TO DO → Every entry must be copied word for word.

[[ PROVIDED MATERIAL open ]]

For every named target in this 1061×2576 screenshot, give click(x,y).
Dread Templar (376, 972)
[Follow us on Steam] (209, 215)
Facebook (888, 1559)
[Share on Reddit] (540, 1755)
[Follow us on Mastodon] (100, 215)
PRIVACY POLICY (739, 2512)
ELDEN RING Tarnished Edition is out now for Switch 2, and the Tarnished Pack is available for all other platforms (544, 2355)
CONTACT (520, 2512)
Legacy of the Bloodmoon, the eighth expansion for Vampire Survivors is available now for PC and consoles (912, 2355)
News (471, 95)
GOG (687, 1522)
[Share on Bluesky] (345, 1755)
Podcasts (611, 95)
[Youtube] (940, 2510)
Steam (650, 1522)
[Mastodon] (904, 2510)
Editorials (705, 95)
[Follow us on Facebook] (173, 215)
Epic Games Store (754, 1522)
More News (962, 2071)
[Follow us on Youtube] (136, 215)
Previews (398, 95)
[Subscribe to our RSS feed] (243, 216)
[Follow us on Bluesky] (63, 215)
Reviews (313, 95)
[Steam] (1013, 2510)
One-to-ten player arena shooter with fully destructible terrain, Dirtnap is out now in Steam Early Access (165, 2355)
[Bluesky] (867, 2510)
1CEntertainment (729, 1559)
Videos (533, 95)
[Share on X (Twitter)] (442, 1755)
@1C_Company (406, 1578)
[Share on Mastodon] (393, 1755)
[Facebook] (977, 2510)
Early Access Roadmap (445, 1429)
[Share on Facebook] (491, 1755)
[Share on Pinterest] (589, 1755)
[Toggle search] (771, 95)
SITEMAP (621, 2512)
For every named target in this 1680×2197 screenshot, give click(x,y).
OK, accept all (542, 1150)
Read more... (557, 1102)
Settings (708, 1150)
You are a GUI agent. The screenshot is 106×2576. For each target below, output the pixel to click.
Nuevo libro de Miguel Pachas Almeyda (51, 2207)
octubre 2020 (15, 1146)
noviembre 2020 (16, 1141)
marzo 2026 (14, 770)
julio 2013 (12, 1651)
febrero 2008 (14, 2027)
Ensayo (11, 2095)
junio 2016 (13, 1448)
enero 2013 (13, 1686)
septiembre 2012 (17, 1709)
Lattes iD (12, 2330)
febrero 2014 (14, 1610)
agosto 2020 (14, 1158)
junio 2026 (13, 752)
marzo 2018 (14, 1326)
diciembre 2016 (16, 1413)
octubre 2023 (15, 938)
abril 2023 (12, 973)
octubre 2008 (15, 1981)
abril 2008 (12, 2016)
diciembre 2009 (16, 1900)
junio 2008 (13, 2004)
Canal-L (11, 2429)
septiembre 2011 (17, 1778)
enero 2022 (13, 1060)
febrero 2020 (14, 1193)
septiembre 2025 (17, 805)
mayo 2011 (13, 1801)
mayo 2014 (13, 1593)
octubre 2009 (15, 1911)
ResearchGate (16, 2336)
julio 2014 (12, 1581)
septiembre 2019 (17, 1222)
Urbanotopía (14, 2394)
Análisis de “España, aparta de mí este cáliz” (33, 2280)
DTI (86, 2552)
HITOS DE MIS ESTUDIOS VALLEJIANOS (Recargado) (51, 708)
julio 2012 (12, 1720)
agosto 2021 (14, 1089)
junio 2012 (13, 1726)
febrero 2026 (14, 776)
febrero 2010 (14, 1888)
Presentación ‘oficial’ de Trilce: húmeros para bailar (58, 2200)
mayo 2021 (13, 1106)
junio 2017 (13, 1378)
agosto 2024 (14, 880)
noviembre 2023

[[ PROVIDED MATERIAL closed ]]

RESULT →
For every named target in this 1061×2576 screenshot, give click(x,y).
Dread Templar (376, 972)
[Follow us on Steam] (209, 215)
Facebook (888, 1559)
[Share on Reddit] (540, 1755)
[Follow us on Mastodon] (100, 215)
PRIVACY POLICY (739, 2512)
ELDEN RING Tarnished Edition is out now for Switch 2, and the Tarnished Pack is available for all other platforms (544, 2355)
CONTACT (520, 2512)
Legacy of the Bloodmoon, the eighth expansion for Vampire Survivors is available now for PC and consoles (912, 2355)
News (471, 95)
GOG (687, 1522)
[Share on Bluesky] (345, 1755)
Podcasts (611, 95)
[Youtube] (940, 2510)
Steam (650, 1522)
[Mastodon] (904, 2510)
Editorials (705, 95)
[Follow us on Facebook] (173, 215)
Epic Games Store (754, 1522)
More News (962, 2071)
[Follow us on Youtube] (136, 215)
Previews (398, 95)
[Subscribe to our RSS feed] (243, 216)
[Follow us on Bluesky] (63, 215)
Reviews (313, 95)
[Steam] (1013, 2510)
One-to-ten player arena shooter with fully destructible terrain, Dirtnap is out now in Steam Early Access (165, 2355)
[Bluesky] (867, 2510)
1CEntertainment (729, 1559)
Videos (533, 95)
[Share on X (Twitter)] (442, 1755)
@1C_Company (406, 1578)
[Share on Mastodon] (393, 1755)
[Facebook] (977, 2510)
Early Access Roadmap (445, 1429)
[Share on Facebook] (491, 1755)
[Share on Pinterest] (589, 1755)
[Toggle search] (771, 95)
SITEMAP (621, 2512)
For every named target in this 1680×2197 screenshot, give click(x,y).
OK, accept all (542, 1150)
Read more... (557, 1102)
Settings (708, 1150)
You are a GUI agent. The screenshot is 106×2576. For each target below, output the pixel to click.
Nuevo libro de Miguel Pachas Almeyda (51, 2207)
octubre 2020 (15, 1146)
noviembre 2020 (16, 1141)
marzo 2026 (14, 770)
julio 2013 (12, 1651)
febrero 2008 (14, 2027)
Ensayo (11, 2095)
junio 2016 (13, 1448)
enero 2013 (13, 1686)
septiembre 2012 (17, 1709)
Lattes iD (12, 2330)
febrero 2014 (14, 1610)
agosto 2020 (14, 1158)
junio 2026 (13, 752)
marzo 2018 (14, 1326)
diciembre 2016 (16, 1413)
octubre 2023 (15, 938)
abril 2023 (12, 973)
octubre 2008 (15, 1981)
abril 2008 (12, 2016)
diciembre 2009 (16, 1900)
junio 2008 (13, 2004)
Canal-L (11, 2429)
septiembre 2011 (17, 1778)
enero 2022 (13, 1060)
febrero 2020 (14, 1193)
septiembre 2025 (17, 805)
mayo 2011 (13, 1801)
mayo 2014 (13, 1593)
octubre 2009 (15, 1911)
ResearchGate (16, 2336)
julio 2014 (12, 1581)
septiembre 2019 (17, 1222)
Urbanotopía (14, 2394)
Análisis de “España, aparta de mí este cáliz” (33, 2280)
DTI (86, 2552)
HITOS DE MIS ESTUDIOS VALLEJIANOS (Recargado) (51, 708)
julio 2012 (12, 1720)
agosto 2021 (14, 1089)
junio 2012 (13, 1726)
febrero 2026 (14, 776)
febrero 2010 (14, 1888)
Presentación ‘oficial’ de Trilce: húmeros para bailar (58, 2200)
mayo 2021 (13, 1106)
junio 2017 (13, 1378)
agosto 2024 (14, 880)
noviembre 2023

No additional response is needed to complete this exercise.